The women were pulled over on Texas Highway 288 in 2012. After allowing a state trooper to search their vehicle for narcotics, which allegedly revealed a small amount of marijuana, a female officer proceeded to slap on gloves and perform a cavity search on both women, reports Houston's KHOU-TV.

Is this kind of invasive and warrantless probing legal?

Busted in Bikinis

The women who were searched, Brandy Hamilton and Alexandria Randle, were driving home from the beach and wearing bikinis when a male trooper stopped the women for speeding, reports KHOU.

The search which followed, conducted by a female trooper who was called over to assist, was captured by the officer's dashcam:

The stop may have been reasonable due to speeding, and the unwarranted search of the car was blessed by Hamilton's consent, but the cavity search is an entirely different story.

The first trooper claimed that he found a small amount of marijuana in Hamilton's car, reports KHOU, but that in no way amounts to probable cause to conduct a cavity search on the side of a highway.

In order for even a strip search to be performed, there must be sufficient government interests to outweigh the incredibly intrusive nature of a search that reveals the intimate parts of a person's body, like the need to maintain safety in prisons by doing a strip search of all inmates.

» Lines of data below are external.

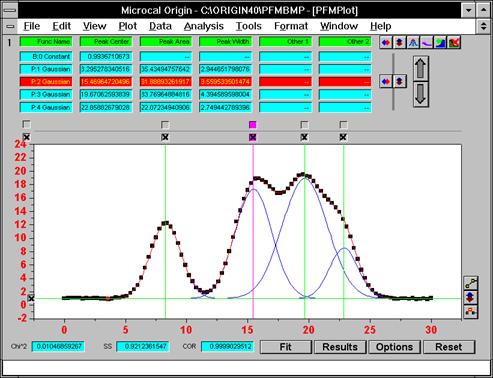Screen dimensions: 493x378
Task: Open the document control menu beside File
Action: (x=10, y=26)
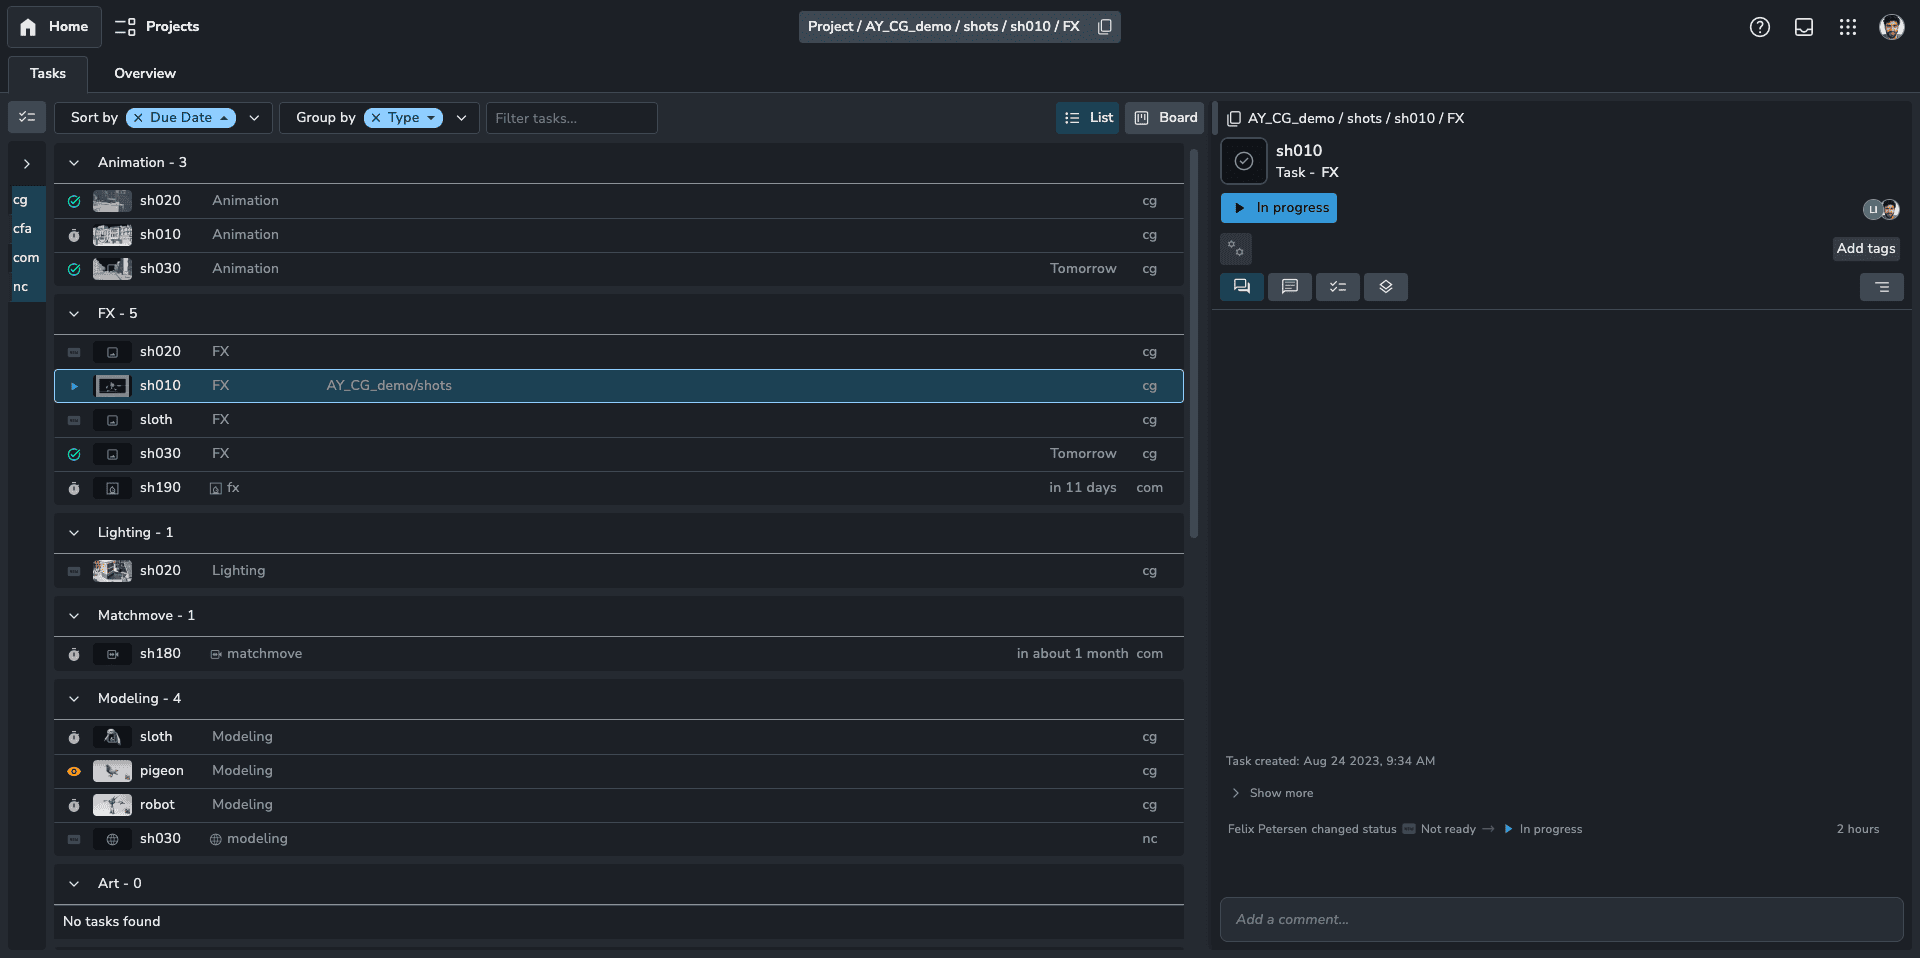Open the Sort by dropdown arrow
The image size is (1920, 958).
[x=254, y=118]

Performing a cavity search before an individual is arrested requires a high degree of probable cause. In this case, trying to justify a cavity search based on just the smell of marijuana and a loose zipper seems unreasonable in the face of the Fourth Amendment.

If there had been enough evidence to arrest the women for possession of marijuana, then a less intrusive search might have been performed by a medical professional in a private space. But as it occurred, the Texas women's cavity search seems blatantly unconstitutional.

Women File Suit

Following sound legal advice, the two Houston-area women filed suit in July against the Texas Department of Public Safety and the troopers involved in the "highly unreasonable" search, reports The Houston Chronicle. The female trooper who conducted the search has been fired, while the male trooper has been suspended.

Although in other cases, law enforcement has billed the suspect for the cost of a cavity search, in this case it seems like the Texas DPS will likely be paying for their officers' disregard of constitutional rights.